**Work task A:**
According to the forum post, what error do the big data sets throw?
**Work task B:**
Return everything in the forum post from "I think my issue" down to "(they throw CL_OUT_OF_RESOURCES).", copied word for word.

**Exercise passage:**
BEGIN

I think my issue has to do with not knowing how to correctly share a single instance of a global array in all my function calls because right now I'm having to send the pointers to the arrays as arguments for every function call and it seems to me that this actually creates a local copy in those functions because my current implementation works for small data sets but not big ones (they throw CL_OUT_OF_RESOURCES).

END

**Raw data:**
BEGIN

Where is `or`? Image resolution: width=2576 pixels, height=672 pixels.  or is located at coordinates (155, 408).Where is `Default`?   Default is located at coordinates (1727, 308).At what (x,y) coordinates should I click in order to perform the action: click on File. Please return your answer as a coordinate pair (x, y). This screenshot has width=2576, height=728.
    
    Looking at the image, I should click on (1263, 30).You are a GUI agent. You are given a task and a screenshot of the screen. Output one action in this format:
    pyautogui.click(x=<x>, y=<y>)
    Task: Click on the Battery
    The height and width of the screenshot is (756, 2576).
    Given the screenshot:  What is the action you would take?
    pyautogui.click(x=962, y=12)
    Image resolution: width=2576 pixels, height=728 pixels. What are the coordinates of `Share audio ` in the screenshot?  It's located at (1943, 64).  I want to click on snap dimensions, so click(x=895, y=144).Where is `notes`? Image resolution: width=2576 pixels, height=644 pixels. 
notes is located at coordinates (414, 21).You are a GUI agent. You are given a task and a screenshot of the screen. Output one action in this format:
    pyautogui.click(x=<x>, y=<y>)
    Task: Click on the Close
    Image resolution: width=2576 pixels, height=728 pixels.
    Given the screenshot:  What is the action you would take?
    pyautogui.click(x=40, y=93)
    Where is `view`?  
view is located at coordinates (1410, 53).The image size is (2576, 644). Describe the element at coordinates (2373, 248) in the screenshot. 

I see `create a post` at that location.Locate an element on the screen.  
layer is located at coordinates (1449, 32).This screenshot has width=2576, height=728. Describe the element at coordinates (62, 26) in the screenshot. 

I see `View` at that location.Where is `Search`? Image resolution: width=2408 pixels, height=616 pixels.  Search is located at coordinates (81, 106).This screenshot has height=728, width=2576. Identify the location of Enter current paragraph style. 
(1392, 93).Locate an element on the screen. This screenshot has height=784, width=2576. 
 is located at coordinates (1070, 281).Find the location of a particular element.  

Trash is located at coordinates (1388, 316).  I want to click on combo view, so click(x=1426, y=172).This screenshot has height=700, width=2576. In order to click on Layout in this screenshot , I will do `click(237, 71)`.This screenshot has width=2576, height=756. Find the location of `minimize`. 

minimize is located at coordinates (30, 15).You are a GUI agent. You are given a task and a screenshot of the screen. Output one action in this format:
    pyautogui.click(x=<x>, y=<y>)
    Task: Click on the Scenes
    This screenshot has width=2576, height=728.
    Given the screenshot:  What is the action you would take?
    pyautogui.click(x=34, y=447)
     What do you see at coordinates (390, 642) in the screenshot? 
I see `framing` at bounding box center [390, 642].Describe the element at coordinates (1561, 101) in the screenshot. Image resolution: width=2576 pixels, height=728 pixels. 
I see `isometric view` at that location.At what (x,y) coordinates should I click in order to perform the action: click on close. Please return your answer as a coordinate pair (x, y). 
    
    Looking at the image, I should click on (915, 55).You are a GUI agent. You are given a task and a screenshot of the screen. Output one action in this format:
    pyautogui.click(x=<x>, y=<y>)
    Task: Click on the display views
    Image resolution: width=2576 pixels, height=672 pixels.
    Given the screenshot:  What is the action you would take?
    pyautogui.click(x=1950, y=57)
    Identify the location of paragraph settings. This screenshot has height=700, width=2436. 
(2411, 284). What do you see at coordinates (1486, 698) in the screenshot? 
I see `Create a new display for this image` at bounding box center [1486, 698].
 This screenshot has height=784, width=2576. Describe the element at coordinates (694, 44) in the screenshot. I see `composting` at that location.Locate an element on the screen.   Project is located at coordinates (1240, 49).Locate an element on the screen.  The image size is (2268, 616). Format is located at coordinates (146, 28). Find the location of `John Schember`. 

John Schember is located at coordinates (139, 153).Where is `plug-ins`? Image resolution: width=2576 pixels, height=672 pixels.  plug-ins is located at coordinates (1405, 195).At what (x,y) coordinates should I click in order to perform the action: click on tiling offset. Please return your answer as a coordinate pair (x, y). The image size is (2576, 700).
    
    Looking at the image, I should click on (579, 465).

END

**Exercise output A:**
CL_OUT_OF_RESOURCES

**Exercise output B:**
I think my issue has to do with not knowing how to correctly share a single instance of a global array in all my function calls because right now I'm having to send the pointers to the arrays as arguments for every function call and it seems to me that this actually creates a local copy in those functions because my current implementation works for small data sets but not big ones (they throw CL_OUT_OF_RESOURCES).